Мне бы поинтересоваться у нее, отчего хлопнула дверью сестра. Но я этого не сделала.

С первой зарплаты я отправилась в город на рейсовом автобусе и купила акриловые краски, карандаши, бумагу и принадлежности для рисования. Вернувшись, разложила покупки на кровати и стала рассматривать, впитывая в себя яркость цветных карандашей, белизну бумаги – мягкую, молочную, шершавую… И, конечно, краски.

– Умбра и охра, – повторяла я нараспев, раскачиваясь, как шаман перед молитвой, – умбра и охра! Ак-ва-ма-рин!

Дверь приоткрылась. Хозяйка озадаченно уставилась на меня. В своем тихом счастливом безумии я забыла о задвижке.

– Это еще что?

Тон у нее был такой, словно она обнаружила на моей постели россыпь марихуаны.

– Это для рисования, Оксана Петровна.

– Оно тебе зачем?

«Перья на попе малевать».

Вслух я этого не произнесла, конечно. Только сказала, что как это ни удивительно, но – для рисования.

Она шмыгнула носом и вышла, чем-то очень недовольная.

Кроме красок, я привезла в свою новую обитель духи. «Ландыш серебристый» пах не совсем так, как я запомнила. Наверное, столько лет спустя его состав изменился. Но мне достаточно было и эха прежнего аромата. Я не пользовалась духами днем, но вечером, перед сном, осторожно пшикала на запястье и засыпала в облаке сладкого ландыша. К утру он развеивался.
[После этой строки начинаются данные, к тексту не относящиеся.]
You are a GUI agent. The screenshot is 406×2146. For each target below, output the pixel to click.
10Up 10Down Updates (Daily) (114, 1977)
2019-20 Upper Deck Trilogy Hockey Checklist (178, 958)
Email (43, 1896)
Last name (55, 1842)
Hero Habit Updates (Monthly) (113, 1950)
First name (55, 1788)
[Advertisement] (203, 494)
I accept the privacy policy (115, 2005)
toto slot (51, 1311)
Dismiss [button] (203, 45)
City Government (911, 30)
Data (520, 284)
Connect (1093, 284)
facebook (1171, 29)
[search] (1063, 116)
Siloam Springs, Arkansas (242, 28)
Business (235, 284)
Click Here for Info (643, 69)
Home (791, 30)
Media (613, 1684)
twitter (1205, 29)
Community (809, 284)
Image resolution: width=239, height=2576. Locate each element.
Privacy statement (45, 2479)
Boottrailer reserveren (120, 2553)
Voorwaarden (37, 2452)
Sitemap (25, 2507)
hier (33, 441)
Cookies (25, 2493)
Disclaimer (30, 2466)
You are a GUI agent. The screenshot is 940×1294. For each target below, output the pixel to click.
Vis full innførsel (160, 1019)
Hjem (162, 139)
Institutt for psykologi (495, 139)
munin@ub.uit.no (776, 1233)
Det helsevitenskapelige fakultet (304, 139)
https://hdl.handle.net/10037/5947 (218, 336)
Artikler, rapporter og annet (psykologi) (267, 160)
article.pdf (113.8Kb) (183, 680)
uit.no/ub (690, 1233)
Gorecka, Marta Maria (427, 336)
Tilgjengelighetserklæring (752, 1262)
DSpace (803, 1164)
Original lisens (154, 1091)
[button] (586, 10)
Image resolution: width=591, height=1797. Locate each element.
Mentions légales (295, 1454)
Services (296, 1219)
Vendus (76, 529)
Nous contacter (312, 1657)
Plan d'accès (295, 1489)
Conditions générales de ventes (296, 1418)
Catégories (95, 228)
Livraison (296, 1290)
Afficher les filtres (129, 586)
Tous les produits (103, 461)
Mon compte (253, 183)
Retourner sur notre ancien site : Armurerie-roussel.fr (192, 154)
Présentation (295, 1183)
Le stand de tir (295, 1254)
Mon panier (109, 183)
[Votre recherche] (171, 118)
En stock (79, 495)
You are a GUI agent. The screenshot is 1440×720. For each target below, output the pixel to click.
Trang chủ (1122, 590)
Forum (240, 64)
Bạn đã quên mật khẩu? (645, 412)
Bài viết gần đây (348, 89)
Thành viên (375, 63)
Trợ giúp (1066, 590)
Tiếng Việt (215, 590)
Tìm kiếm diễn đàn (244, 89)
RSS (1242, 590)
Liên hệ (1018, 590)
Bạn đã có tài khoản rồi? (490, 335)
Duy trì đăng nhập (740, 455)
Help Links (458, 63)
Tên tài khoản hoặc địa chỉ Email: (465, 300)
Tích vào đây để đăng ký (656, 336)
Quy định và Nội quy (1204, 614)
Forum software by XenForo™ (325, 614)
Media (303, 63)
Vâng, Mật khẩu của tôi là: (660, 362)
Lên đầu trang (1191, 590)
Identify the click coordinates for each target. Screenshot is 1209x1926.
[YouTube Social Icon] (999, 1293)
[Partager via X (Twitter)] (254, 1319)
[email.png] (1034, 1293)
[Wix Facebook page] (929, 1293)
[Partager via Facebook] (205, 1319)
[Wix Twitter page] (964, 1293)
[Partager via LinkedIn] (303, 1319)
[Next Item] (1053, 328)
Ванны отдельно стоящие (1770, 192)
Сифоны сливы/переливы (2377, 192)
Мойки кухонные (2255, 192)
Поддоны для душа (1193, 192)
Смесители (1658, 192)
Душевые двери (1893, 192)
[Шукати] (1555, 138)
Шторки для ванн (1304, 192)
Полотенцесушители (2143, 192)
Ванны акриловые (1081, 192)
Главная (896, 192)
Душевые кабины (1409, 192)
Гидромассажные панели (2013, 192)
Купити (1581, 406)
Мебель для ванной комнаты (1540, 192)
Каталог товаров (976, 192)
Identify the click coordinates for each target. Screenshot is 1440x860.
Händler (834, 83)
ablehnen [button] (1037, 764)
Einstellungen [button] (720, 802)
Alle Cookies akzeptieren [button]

К концу мая я освоилась в «Прибое» окончательно. Запомнила постоянных клиентов в лицо, а многих и по именам. Перестала воровать еду. Вечно мучивший меня голод за два с половиной месяца наконец-то утих. Поправилась, на щеках появился румянец. В свободное время, которого у меня, по правде сказать, было немного, рисовала или бродила по окрестностям.

Эта монотонная жизнь без всяких мыслей, без событий, без общения – хозяева и уборщица не в счет – меня полностью устраивала.

Во всяком случае, так мне казалось до появления того парня.

Он появился третьего июня, около десяти утра. Я подошла к столику.

– Здравствуйте, что будете заказывать?

Не совсем наш клиент. Пожалуй, совсем не наш. Синяя футболка с маленьким белым китом на груди, джинсы, дорогие кроссовки. Чистые руки с длинными пальцами. Всегда обращаю внимание на пальцы. Такие красивые, хорошо вылепленные кисти…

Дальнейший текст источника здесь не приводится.